A sweetheart deal for the Sacklers: billionaires get immunity from civil lawsuits over opioid crisis
A federal appeals court on Tuesday ruled that members of the Sackler family can receive immunity from all current and future civil litigation related to their role in creating and fueling the opioid epidemic.
The billionaire Sacklers own Purdue Pharma, maker of the highly addictive opioid OxyContin. The legal shield could lead to a settlement in the range of $6 billion for thousands of plaintiffs, including states, local governments and tribes.
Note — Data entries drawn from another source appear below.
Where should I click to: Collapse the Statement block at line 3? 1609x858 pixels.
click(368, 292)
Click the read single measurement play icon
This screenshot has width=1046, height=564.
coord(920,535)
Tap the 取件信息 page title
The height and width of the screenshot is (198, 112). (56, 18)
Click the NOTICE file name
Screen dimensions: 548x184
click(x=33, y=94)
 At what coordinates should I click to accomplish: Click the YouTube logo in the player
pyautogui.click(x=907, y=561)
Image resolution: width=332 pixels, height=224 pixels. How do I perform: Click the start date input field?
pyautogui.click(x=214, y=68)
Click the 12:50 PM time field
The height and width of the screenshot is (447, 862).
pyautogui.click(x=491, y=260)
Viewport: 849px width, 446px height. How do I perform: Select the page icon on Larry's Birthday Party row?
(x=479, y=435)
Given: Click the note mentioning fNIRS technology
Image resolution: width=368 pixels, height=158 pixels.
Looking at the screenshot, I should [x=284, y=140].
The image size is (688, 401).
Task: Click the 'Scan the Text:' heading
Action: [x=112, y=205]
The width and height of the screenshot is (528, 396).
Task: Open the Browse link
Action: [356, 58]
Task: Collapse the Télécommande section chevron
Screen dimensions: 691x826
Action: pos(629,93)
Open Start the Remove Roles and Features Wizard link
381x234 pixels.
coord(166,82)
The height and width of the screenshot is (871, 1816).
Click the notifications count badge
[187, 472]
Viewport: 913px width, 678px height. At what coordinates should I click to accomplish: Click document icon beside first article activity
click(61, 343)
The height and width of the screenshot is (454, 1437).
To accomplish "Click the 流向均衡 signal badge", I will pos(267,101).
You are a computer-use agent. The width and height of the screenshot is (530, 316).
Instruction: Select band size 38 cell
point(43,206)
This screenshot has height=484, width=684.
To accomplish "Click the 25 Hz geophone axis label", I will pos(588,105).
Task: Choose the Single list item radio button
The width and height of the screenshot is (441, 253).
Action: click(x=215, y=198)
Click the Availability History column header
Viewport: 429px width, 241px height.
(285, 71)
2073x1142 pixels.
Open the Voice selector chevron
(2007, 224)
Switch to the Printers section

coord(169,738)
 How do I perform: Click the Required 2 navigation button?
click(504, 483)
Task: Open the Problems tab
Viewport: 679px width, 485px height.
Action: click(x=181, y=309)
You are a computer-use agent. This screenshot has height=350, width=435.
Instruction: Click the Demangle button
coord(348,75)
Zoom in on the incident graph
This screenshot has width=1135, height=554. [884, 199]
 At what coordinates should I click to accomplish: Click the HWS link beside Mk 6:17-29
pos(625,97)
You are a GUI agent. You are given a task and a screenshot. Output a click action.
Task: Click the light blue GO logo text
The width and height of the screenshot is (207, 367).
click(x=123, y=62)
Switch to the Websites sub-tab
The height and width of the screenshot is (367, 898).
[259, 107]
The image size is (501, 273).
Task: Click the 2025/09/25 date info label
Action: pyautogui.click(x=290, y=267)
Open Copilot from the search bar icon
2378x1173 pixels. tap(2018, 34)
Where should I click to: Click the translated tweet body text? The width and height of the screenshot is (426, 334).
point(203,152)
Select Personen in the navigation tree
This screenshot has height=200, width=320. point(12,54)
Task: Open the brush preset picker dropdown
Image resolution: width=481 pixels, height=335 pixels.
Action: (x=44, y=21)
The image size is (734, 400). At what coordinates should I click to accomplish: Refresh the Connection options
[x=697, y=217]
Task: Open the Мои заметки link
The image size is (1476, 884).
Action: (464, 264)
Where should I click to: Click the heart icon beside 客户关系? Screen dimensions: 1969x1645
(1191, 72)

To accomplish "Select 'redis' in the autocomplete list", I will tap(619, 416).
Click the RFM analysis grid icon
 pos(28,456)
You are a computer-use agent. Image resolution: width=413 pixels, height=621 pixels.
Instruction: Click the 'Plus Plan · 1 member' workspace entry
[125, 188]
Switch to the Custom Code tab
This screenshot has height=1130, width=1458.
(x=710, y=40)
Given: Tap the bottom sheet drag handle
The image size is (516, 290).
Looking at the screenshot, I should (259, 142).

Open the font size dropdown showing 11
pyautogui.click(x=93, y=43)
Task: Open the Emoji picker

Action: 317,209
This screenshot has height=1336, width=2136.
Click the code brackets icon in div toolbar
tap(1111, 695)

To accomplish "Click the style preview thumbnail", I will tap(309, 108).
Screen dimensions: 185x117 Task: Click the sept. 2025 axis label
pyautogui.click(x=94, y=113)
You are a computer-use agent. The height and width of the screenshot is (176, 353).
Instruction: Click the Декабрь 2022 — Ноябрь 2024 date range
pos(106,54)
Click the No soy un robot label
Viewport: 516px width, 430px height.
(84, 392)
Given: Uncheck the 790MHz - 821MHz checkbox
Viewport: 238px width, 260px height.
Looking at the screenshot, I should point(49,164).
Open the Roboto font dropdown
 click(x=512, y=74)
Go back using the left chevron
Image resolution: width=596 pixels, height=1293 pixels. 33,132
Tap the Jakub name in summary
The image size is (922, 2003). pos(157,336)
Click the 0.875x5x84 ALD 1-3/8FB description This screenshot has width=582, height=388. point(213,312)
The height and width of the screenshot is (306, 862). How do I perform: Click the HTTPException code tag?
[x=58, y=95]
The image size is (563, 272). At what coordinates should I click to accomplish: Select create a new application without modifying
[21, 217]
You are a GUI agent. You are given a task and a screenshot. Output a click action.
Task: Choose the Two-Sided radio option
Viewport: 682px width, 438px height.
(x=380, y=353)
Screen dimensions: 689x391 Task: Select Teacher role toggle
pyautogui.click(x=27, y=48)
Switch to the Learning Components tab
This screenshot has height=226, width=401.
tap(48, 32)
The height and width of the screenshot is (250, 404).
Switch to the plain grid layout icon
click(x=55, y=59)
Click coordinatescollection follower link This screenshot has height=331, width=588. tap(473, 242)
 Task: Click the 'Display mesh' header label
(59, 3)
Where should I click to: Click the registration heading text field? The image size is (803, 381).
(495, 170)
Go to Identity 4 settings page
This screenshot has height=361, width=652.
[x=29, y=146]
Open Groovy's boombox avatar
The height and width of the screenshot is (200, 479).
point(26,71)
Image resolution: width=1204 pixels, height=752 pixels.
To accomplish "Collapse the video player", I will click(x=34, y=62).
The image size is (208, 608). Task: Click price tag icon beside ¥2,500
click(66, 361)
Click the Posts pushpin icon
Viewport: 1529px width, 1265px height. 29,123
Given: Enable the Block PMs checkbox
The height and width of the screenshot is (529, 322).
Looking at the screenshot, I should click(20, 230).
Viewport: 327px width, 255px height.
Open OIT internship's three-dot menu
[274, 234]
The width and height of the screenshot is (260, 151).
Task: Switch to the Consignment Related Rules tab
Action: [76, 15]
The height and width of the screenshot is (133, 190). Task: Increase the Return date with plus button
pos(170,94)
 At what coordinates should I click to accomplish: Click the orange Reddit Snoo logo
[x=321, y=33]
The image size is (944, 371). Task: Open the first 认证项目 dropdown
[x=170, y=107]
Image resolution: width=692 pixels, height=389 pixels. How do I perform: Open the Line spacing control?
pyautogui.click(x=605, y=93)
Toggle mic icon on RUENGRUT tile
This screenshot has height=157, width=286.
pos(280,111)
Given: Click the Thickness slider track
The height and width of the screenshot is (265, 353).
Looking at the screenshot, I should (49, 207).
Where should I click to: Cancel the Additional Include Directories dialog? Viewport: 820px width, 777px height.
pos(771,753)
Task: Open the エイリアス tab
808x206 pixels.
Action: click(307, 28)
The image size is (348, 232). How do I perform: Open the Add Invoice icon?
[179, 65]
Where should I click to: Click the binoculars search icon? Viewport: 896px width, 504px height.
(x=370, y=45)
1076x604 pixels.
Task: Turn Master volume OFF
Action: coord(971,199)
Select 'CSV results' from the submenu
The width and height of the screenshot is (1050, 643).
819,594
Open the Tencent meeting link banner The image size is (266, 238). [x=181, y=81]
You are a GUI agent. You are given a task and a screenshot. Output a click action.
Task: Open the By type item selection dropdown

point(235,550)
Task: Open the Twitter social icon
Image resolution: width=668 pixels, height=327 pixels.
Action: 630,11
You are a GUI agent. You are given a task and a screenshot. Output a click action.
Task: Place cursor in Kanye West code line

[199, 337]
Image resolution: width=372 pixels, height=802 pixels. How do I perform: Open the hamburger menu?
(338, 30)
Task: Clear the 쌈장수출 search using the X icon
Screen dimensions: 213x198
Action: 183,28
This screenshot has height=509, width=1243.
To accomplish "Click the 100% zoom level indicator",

Opioid overdoses have killed over 500,000 people in the U.S. over the past two decades, according to the CDC.
Ed Bisch, founder of the group Relatives Against Purdue Pharma, whose 18-year-old son, Eddie, died of an OxyContin-related overdose in 2001, says drug company executives responsible for the opioid crisis should be prosecuted by the Department of Justice. And in Mexico City, Christopher Glazek is the investigative reporter who was the first to publicly report how the Sackler family had significantly profited from selling OxyContin while fully aware it was directly fueling the opioid epidemic in America.
“The Sacklers did what they’ve always done: They struck a deal, they paid a bribe, and they’re getting away with it,” Glazek says of the latest settlement.